The White House is reported to be shellshocked at public reaction to the scandal. But why? Were they so high-handed, so essentially ignorant, that they didn't understand what it would mean to the American people when their IRS—the revenue-collecting arm of the U.S. government—is revealed as a low, ugly and bullying tool of the reigning powers? If they didn't know how Americans would react to that, what did they know? I mean beyond Harvey Weinstein's cellphone number.

And why—in the matters of the Associated Press and Benghazi too—does no one in this administration ever take responsibility? Attorney General Eric Holder doesn't know what happened, exactly who did what. The president speaks in the passive voice. He attempts to act out indignation, but he always seems indignant at only one thing: that he's being questioned at all. That he has to address this. That fate put it on his plate.

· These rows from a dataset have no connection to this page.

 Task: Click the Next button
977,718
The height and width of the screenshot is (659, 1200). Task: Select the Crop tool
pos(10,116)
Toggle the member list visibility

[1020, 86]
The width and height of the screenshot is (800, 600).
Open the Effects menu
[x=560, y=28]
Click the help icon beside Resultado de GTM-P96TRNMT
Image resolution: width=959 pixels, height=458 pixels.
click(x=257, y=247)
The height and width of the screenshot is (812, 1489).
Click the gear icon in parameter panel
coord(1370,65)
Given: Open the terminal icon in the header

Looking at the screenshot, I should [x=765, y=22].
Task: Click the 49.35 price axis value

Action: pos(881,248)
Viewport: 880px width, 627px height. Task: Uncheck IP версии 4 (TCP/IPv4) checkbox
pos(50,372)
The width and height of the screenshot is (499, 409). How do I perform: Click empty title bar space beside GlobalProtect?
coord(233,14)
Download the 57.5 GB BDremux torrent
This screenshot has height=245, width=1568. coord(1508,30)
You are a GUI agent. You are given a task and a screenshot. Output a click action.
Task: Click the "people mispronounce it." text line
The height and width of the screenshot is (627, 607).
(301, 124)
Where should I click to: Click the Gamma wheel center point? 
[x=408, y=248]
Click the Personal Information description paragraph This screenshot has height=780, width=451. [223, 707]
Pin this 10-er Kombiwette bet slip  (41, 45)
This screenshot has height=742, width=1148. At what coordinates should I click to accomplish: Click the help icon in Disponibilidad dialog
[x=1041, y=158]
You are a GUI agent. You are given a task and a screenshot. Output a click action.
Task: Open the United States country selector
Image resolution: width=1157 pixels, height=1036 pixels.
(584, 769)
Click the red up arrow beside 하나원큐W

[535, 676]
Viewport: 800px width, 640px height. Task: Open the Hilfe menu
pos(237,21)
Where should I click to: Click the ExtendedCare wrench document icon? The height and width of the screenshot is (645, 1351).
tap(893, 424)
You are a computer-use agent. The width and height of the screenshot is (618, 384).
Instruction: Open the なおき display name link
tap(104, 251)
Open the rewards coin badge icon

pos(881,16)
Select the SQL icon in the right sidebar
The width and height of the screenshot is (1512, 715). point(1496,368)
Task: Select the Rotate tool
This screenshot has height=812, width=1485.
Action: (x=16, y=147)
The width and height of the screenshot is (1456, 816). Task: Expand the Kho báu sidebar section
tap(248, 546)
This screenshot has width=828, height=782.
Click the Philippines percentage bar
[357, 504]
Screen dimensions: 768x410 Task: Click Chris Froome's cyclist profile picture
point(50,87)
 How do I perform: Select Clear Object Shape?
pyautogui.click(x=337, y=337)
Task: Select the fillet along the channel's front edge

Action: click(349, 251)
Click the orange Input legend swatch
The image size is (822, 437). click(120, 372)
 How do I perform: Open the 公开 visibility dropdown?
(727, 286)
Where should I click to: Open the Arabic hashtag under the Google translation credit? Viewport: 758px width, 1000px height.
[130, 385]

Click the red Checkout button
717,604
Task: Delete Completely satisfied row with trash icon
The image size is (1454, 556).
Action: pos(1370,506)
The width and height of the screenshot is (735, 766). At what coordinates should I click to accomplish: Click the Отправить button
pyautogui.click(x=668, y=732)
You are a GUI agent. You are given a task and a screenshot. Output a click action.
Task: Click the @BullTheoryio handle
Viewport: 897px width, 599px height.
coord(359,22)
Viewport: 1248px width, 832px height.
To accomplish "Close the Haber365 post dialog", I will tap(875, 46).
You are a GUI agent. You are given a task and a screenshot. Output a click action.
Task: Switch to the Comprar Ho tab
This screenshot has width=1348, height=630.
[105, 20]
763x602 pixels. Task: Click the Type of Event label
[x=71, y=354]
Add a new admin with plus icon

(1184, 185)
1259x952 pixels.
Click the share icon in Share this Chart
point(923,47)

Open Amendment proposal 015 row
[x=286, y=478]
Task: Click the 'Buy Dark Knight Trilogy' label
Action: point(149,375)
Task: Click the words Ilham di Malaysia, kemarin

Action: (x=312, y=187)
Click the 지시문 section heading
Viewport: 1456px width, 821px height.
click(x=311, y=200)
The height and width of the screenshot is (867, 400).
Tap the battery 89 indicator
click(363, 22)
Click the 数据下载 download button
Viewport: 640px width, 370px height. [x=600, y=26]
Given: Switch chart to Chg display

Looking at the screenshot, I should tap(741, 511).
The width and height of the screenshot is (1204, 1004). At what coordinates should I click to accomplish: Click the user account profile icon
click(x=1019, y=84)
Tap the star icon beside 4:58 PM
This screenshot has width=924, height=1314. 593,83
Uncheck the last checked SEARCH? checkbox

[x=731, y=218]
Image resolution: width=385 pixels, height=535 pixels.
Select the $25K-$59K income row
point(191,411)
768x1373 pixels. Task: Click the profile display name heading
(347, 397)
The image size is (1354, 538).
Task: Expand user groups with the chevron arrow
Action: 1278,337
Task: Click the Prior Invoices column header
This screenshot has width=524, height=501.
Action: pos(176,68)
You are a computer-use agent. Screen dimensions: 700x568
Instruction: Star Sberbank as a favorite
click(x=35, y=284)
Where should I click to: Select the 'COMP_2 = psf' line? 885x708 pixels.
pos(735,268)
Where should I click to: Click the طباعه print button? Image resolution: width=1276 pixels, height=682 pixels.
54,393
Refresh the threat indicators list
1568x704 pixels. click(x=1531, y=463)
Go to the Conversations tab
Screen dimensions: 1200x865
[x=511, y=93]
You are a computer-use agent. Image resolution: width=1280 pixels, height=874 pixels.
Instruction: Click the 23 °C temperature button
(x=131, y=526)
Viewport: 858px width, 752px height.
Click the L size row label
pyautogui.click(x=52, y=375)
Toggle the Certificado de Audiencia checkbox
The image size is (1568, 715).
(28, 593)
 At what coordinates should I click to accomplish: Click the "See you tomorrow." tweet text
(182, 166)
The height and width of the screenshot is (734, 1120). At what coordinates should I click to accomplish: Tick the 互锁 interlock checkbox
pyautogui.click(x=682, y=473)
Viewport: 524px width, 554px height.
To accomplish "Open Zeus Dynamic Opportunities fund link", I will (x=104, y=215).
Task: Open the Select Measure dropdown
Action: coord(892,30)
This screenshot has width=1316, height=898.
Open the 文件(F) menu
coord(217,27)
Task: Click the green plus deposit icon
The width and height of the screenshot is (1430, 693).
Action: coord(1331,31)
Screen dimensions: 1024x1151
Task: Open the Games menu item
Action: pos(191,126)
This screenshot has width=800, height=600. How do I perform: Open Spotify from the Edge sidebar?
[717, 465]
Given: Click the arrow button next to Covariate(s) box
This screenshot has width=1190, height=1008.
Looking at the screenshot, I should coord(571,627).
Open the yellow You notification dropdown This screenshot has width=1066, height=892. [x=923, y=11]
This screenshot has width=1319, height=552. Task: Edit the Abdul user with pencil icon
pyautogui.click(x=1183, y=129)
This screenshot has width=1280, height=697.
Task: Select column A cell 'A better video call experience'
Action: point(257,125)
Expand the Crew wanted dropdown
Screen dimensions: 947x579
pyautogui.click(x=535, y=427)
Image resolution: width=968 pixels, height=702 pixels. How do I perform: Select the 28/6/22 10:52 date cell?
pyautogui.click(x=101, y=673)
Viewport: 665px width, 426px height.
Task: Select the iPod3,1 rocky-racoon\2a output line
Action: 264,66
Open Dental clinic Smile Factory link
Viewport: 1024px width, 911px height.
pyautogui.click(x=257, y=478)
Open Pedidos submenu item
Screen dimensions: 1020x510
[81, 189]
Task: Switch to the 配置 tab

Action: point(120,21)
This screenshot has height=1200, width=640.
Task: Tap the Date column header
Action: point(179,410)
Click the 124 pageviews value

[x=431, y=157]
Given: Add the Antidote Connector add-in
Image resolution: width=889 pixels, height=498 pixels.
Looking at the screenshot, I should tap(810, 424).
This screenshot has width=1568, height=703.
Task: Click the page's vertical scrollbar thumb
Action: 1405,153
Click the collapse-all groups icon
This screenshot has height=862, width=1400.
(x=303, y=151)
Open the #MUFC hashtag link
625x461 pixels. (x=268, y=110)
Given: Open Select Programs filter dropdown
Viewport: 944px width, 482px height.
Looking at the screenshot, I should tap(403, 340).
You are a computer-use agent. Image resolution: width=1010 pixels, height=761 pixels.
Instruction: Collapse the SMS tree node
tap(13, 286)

We all have our biases. Mine is for a federal government that, for all the partisan shootouts on the streets of Washington, is allowed to go about its work. That it not be distracted by scandal, that political disagreement be, in the end, subsumed to the common good. It is a dangerous world: Calculating people wish to do us harm. In this world no draining, unproductive scandals should dominate the government's life. Independent counsels should not often come in and distract the U.S. government from its essential business.

But that bias does not fit these circumstances.
What happened at the IRS is the government's essential business. The IRS case deserves and calls out for an independent counsel, fully armed with all that position's powers. Only then will stables that badly need to be cleaned, be cleaned. Everyone involved in this abuse of power should pay a price, because if they don't, the politicization of the IRS will continue—forever. If it is not stopped now, it will never stop. And if it isn't stopped, no one will ever respect or have even minimal faith in the revenue-gathering arm of the U.S. government again.

And it would be shameful and shallow for any Republican operative or operator to make this scandal into a commercial and turn it into a mere partisan arguing point and part of the game. It's not part of the game. This is not about the usual partisan slugfest. This is about the integrity of our system of government and our ability to trust, which is to say our ability to function.

Snip

The Reaper
05-16-2013, 17:51
I wonder if they will ever find out about the massive voter fraud as well?:rolleyes:

TR

Trapper John
05-16-2013, 18:02
This is about the integrity of our system of government and our ability to trust, which is to say our ability to function.

And that about sums it up! Amen

Team Sergeant
05-16-2013, 18:09
I wonder if they will ever find out about the massive voter fraud as well?:rolleyes:

TR

I'm sure Holder is looking into that also........

Richard
05-16-2013, 18:11
We're wanderng into 'Nixonian' levels of behavior now.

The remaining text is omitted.